VIII

   Si grande que fût sa joie d’avoir retrouvé sa femme et son fils, Taavi ne pouvait s’empêcher de penser que les difficultés pour traverser s’en trouvaient singulièrement accrues. Il devait maintenant lutter pour toute sa famille ! Mais comment ne pas se réjouir d’un tel miracle ? Être à nouveau l’un près de l’autre après tant de mois de séparation ! Comme sa femme avait dû souffrir ! Oui, Taavi surmonterait toutes les difficultés !

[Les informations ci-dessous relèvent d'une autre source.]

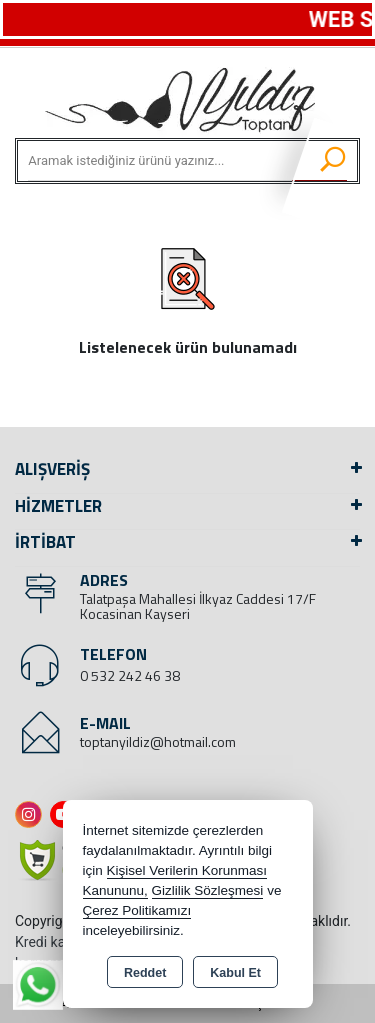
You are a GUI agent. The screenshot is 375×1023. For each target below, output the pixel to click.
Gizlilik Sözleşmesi (208, 890)
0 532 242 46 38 (130, 675)
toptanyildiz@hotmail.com (158, 741)
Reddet (145, 973)
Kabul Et (235, 973)
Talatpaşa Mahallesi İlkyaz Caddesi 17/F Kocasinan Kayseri (198, 606)
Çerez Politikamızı (137, 910)
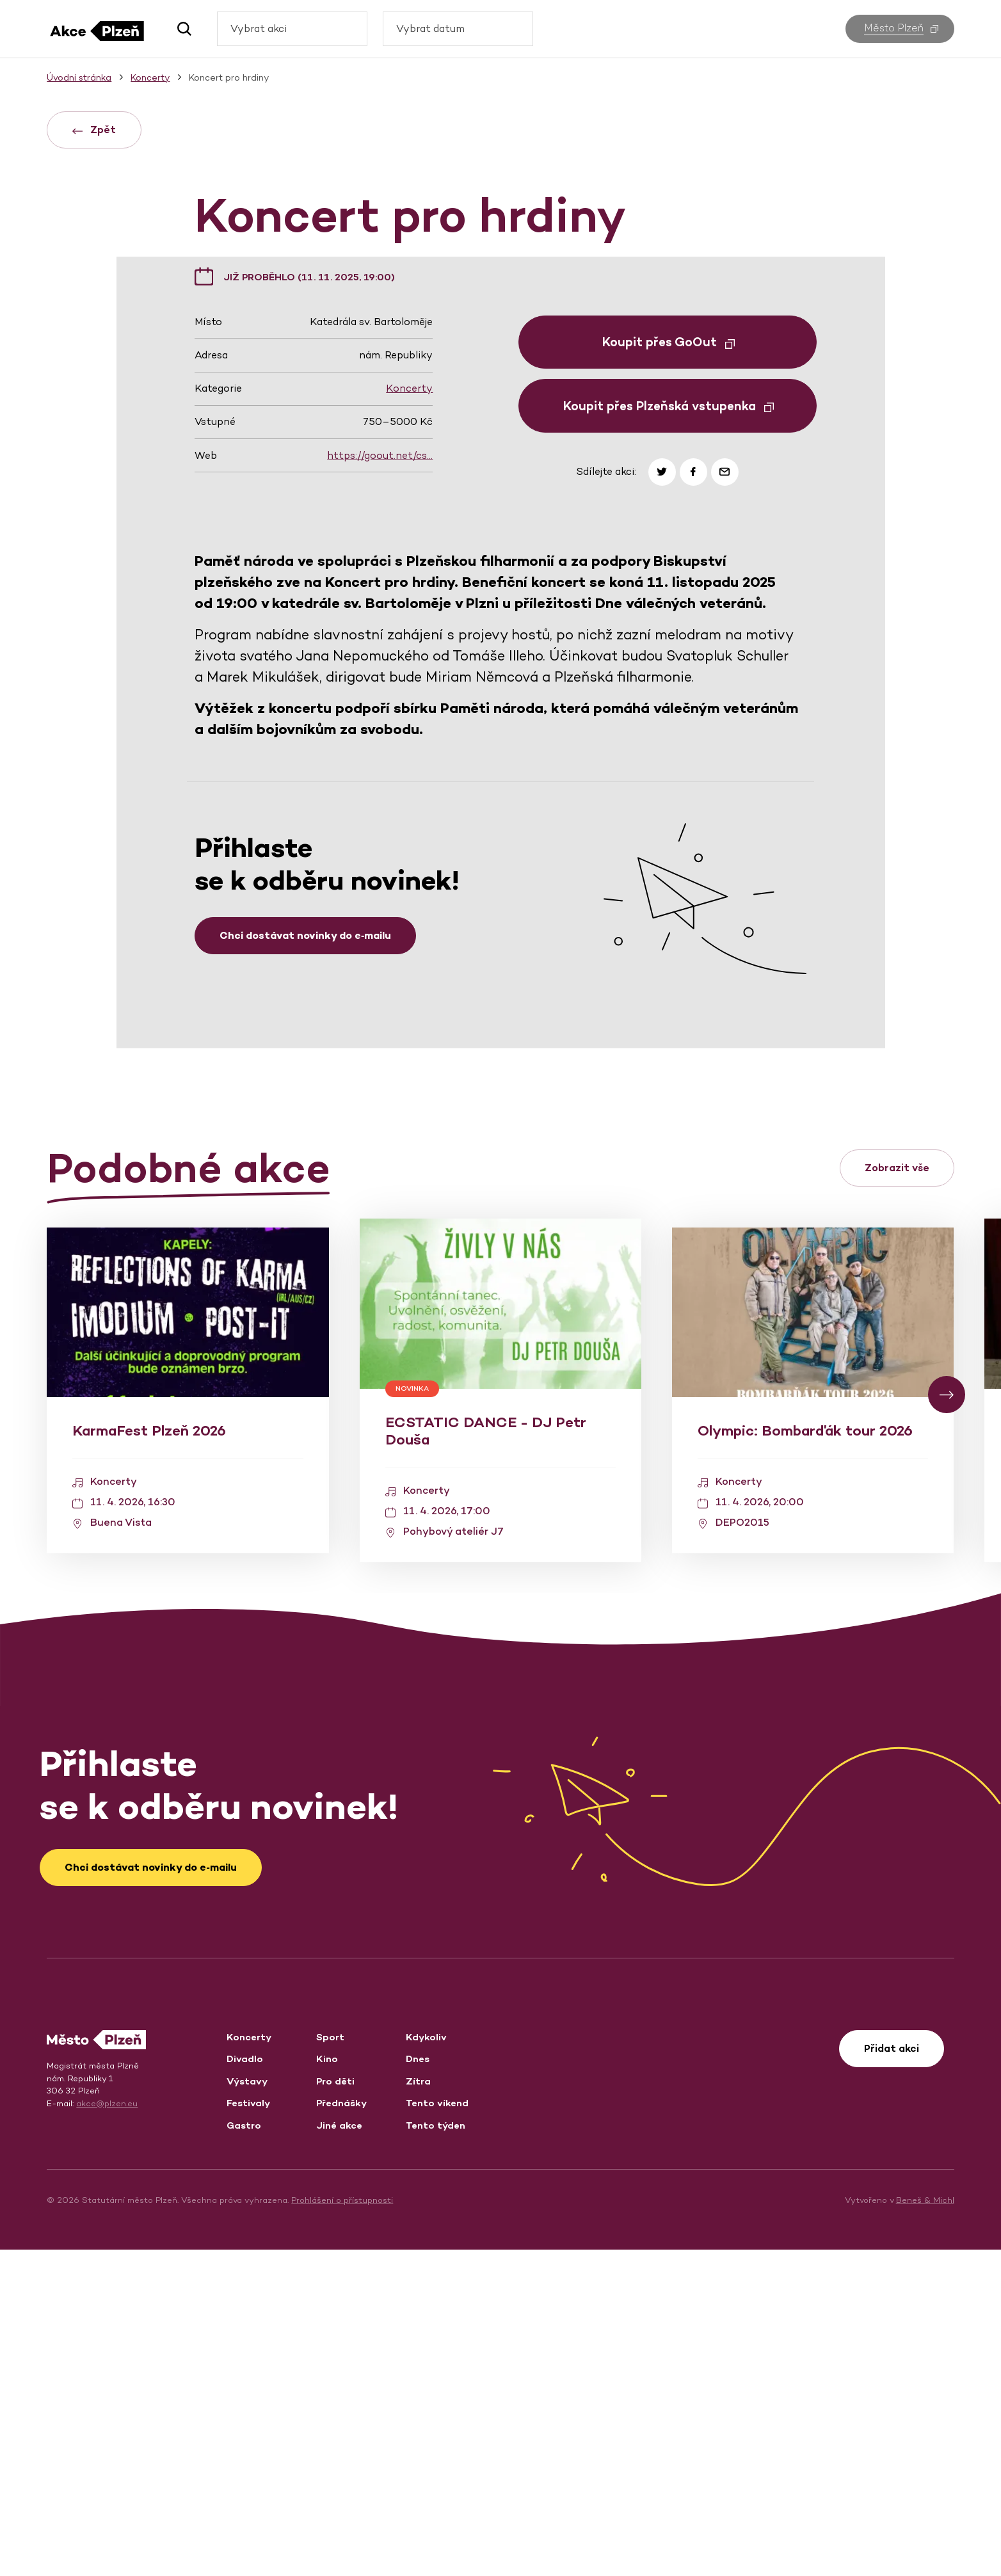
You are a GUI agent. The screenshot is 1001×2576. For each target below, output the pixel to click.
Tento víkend (437, 2429)
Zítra (418, 2407)
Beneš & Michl (925, 2526)
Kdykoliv (426, 2363)
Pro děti (335, 2407)
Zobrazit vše (897, 1494)
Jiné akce (339, 2451)
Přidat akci (891, 2374)
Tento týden (435, 2451)
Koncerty (409, 714)
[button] (179, 28)
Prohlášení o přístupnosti (342, 2526)
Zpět (94, 129)
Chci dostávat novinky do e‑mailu (305, 1261)
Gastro (244, 2451)
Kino (327, 2385)
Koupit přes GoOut (668, 668)
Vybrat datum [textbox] (430, 28)
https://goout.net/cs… (380, 781)
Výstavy (247, 2407)
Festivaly (248, 2429)
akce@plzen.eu (107, 2429)
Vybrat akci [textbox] (258, 28)
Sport (330, 2363)
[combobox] (292, 29)
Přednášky (341, 2429)
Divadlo (245, 2385)
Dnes (417, 2385)
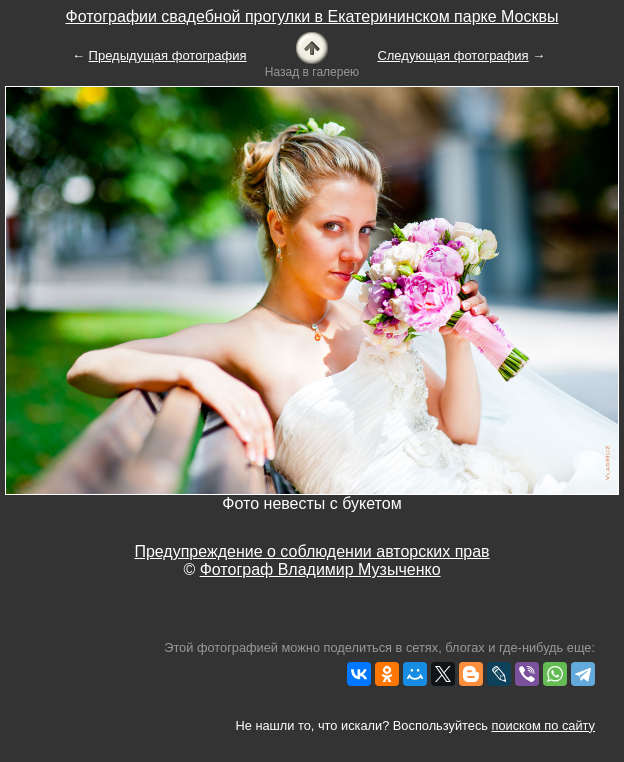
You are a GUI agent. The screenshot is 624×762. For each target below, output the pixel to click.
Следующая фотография (452, 55)
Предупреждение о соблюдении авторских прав (311, 551)
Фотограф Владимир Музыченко (320, 569)
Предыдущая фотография (168, 55)
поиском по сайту (543, 725)
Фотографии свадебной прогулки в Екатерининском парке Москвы (311, 16)
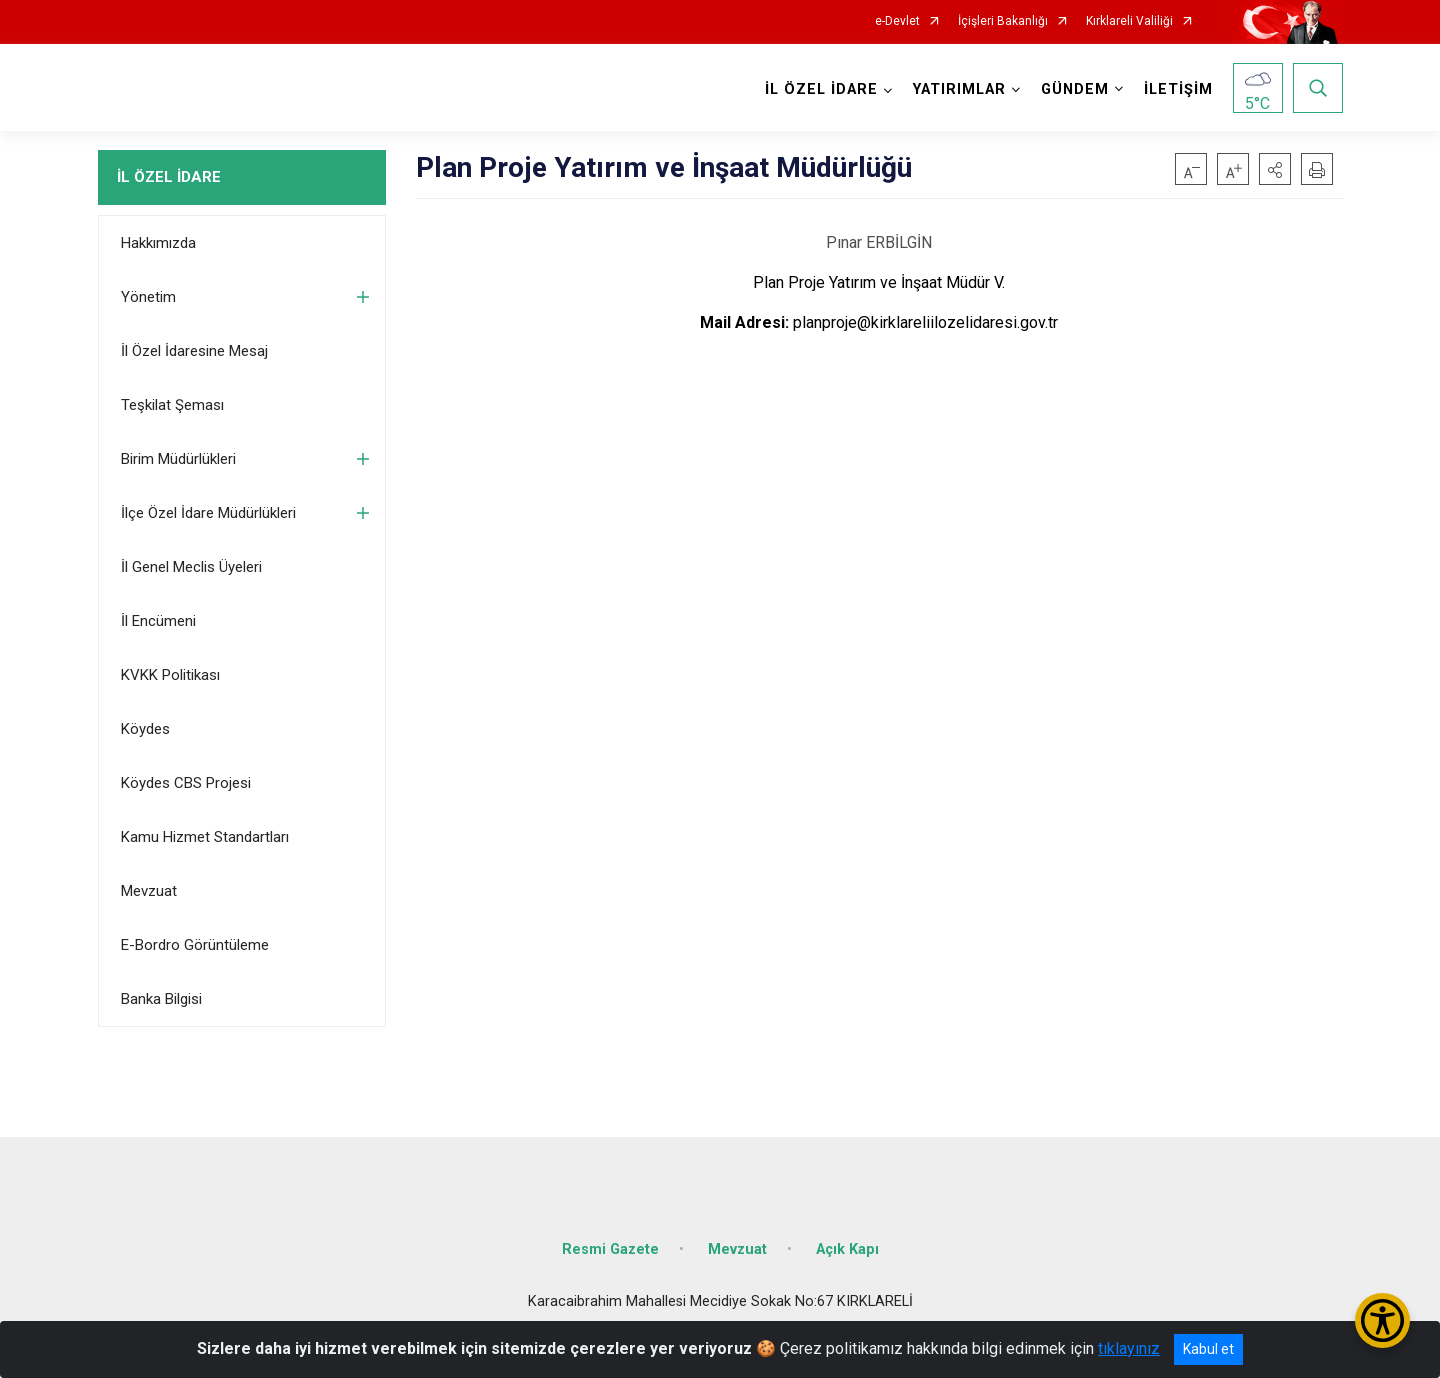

   Le lendemain ils prenaient la route, accompagnés de Vello Kasar qui parlait bien le russe.
   — Alors, mon grand, tu te sens capable de faire la route ? Lemb regardait Vello d’un air furieux comme s’il se moquait de lui ; en fait, ils s’entendaient à merveille tous les deux : Vello lui racontait des histoires drôles, l’appelait « mon grand » à tour de bras, ce qui faisait se rengorger le petit.
   Arrivé aux faubourgs de la ville, le groupe se scinda en deux : Taavi et Vello en tète, Ilmé et Lemb derrière. C’est qu’il fallait à tout prix éviter les contrôles, Ilmé n’ayant pas d’ordre de mission.
   La colline de Lasna dominait toute la ville ; les vallées avaient pria la couleur des arbres d’automne. Au loin, les clochers et les tours de Tallinn se découpaient sur le couchant ; à droite, à travers une brume légère, scintillait doucement la mer. Ilmé ne pouvait détacher ses yeux de la capitale ; elle n’y était pas née, pourtant Tallinn était son berceau. L’arrière-pays de Metsaoti n’était qu’un refuge contre la méchanceté du monde mais la ville palpitait de vie aux pieds mêmes de ses vieilles tours, à l’ombre de son histoire. Ses jardins, ses collines en fleurs, se reflétaient dans la mer ; les clochers se dressaient vers le ciel parmi les châtaigniers tandis que les carillons faisaient vibrer les hautes murailles de la forteresse médiévale de Toompéa.
   Ilmé se revoyait marcher le cœur en fête au milieu de cette foule heureuse et libre, faisant danser sa jupe, les mèches folles. Puis la vision changeait : il neigeait sur Tallinn ; les flocons brillaient entre les vitrines éclairées ; les clochettes tintaient sur le poitrail des chevaux : la tour argentée de Toompéa se blottissait sous le ciel bleu sombre, doux comme le velours, froid comme la nuit ; les étoiles semaient leur poussière d’or sur les sapins de Noël, se balançaient sur la ville, s’accrochaient à la cime des arbres, déposant à la faveur de l’ombre des touches de neige sur les lèvres des amoureux. O Tallinn ! Que j’aime tes tuiles rouges sur le fond d’azur de nos matins dorés ! Tes hauts murs dans le brouillard de novembre ! O ma ville fière, âpre et malheureuse !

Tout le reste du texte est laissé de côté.